(Records excerpted from a collection)
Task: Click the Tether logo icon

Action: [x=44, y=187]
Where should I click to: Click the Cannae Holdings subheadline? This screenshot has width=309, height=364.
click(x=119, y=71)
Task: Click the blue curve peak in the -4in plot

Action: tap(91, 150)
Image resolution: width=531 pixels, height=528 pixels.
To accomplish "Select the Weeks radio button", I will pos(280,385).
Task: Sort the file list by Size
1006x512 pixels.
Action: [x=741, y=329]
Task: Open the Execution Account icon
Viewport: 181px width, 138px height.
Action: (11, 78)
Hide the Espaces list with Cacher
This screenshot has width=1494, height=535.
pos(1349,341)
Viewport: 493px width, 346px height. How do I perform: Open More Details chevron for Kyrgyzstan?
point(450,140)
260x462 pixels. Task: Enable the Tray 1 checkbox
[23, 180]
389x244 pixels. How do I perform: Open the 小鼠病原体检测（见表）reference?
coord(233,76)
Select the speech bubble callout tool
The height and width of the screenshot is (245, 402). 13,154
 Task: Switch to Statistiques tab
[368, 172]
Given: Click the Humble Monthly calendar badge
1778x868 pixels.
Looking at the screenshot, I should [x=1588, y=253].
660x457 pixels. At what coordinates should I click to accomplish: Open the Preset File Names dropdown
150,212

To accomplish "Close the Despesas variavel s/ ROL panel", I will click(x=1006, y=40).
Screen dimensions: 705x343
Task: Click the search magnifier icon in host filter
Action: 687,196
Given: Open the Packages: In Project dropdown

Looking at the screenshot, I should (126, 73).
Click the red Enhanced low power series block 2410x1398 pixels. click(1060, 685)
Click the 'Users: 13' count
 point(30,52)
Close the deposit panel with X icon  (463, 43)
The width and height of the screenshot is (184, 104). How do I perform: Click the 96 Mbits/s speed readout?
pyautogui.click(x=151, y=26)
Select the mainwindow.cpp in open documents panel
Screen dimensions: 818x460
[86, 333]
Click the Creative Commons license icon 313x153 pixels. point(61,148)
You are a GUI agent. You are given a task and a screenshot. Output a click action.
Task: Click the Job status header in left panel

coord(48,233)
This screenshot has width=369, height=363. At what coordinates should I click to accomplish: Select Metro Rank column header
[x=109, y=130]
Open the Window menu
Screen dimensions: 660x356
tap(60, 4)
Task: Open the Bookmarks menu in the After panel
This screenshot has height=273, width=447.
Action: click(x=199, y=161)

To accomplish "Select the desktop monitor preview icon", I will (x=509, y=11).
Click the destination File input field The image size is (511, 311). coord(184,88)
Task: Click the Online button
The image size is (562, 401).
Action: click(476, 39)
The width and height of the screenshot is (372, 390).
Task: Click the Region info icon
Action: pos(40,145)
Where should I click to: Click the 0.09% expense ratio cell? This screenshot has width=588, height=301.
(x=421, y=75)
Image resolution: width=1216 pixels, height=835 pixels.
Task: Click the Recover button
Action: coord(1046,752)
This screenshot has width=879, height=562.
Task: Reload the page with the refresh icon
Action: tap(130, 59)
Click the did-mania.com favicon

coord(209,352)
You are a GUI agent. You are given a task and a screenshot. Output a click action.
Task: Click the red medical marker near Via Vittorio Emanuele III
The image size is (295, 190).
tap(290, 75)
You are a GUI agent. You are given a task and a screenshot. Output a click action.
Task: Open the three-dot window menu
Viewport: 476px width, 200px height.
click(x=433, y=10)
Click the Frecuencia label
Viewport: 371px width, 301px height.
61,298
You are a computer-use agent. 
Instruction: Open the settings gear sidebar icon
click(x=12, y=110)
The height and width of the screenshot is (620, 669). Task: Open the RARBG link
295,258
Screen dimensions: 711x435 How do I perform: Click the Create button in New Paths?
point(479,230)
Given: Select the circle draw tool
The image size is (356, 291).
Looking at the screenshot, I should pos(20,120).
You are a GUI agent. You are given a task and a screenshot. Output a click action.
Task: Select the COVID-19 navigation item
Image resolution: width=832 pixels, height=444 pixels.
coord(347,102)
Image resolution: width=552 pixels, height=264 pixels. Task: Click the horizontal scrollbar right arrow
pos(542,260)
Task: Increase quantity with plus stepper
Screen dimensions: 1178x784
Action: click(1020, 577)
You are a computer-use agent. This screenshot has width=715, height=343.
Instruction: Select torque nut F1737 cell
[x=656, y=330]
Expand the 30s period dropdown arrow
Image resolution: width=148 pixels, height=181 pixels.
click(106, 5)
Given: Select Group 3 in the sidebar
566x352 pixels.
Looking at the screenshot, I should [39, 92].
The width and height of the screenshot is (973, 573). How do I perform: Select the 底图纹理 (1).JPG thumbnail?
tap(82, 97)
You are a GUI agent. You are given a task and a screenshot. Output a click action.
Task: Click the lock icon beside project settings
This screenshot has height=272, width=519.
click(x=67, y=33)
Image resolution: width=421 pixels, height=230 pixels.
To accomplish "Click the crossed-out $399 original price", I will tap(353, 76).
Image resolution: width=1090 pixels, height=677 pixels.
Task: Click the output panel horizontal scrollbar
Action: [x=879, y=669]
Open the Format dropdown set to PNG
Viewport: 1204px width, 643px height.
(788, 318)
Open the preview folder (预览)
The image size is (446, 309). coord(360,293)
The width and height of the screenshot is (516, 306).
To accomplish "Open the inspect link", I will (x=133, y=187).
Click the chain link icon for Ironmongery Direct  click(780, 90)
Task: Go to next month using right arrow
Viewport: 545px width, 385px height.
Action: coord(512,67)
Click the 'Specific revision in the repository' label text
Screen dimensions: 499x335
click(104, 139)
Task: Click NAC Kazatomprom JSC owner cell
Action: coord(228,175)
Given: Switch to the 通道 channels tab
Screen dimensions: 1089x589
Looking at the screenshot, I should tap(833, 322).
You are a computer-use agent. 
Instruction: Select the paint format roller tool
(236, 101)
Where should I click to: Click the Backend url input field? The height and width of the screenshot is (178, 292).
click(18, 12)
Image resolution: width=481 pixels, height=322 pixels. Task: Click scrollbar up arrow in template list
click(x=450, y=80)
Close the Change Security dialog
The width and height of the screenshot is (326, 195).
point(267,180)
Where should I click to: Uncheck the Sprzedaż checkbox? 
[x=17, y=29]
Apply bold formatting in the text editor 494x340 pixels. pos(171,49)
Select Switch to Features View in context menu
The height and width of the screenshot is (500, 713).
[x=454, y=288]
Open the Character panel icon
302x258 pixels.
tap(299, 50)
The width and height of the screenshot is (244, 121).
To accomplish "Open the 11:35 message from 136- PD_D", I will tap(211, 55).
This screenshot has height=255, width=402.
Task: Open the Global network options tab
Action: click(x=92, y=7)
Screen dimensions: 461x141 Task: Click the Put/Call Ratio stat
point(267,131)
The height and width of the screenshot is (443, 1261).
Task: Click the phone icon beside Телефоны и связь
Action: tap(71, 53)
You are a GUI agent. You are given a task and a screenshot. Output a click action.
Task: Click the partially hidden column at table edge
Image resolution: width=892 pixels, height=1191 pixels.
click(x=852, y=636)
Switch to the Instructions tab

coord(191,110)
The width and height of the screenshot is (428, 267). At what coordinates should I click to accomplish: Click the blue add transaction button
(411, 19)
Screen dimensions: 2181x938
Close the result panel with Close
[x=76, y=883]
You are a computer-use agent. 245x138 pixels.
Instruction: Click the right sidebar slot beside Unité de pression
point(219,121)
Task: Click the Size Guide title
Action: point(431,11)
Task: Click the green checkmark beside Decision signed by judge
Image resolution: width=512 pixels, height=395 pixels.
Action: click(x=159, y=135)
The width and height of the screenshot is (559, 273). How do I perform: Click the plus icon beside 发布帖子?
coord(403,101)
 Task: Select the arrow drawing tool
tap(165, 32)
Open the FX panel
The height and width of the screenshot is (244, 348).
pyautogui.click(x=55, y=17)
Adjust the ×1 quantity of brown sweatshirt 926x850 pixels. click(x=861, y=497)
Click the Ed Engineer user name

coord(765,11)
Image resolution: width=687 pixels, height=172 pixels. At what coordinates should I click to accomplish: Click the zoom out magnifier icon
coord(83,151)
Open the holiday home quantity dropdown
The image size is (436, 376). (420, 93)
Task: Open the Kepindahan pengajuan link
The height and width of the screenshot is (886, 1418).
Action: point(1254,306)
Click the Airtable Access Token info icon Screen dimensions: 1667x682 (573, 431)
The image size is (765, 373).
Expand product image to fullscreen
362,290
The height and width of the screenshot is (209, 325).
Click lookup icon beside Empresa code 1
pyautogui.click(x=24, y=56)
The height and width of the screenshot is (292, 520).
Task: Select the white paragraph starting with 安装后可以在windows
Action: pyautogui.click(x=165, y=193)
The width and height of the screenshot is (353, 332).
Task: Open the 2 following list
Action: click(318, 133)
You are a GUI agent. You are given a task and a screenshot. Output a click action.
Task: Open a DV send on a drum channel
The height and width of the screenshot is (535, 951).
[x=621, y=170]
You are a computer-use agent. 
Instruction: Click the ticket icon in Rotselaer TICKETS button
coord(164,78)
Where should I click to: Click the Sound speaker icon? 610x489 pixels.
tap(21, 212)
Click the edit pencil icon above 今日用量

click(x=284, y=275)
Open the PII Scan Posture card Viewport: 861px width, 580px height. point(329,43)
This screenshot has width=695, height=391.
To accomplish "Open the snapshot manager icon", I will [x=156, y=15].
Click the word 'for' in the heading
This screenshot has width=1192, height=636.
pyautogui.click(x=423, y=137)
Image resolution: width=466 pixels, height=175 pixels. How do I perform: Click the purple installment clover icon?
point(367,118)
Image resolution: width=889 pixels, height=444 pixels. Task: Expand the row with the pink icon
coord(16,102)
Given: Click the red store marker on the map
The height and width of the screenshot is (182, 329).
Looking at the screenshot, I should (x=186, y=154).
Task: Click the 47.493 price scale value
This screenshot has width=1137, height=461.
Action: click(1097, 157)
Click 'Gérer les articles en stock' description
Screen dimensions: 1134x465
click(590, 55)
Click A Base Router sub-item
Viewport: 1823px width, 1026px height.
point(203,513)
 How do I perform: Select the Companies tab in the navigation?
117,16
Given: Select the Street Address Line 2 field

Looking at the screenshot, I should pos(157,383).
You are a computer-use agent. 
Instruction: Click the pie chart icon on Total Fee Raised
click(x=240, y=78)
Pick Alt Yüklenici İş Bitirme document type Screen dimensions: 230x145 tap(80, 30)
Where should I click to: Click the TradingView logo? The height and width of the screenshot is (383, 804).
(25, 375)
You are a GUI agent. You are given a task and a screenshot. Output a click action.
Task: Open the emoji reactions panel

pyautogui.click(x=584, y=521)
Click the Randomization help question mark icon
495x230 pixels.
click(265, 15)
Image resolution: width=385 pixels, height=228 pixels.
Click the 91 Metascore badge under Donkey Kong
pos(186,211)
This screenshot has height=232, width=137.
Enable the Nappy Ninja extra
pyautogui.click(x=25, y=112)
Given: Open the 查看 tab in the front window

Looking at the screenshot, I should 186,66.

- [Problem to work on] In the entries above, the lines from the one bearing "Screen dimensions: 711x435" up to and including the one bearing "Task: Select the COVID-19 navigation item" should be transcribed exactly; no other line is wanted.

- [Exercise answer]
Screen dimensions: 711x435 How do I perform: Click the Create button in New Paths?
point(479,230)
Given: Select the circle draw tool
The image size is (356, 291).
Looking at the screenshot, I should pos(20,120).
You are a GUI agent. You are given a task and a screenshot. Output a click action.
Task: Select the COVID-19 navigation item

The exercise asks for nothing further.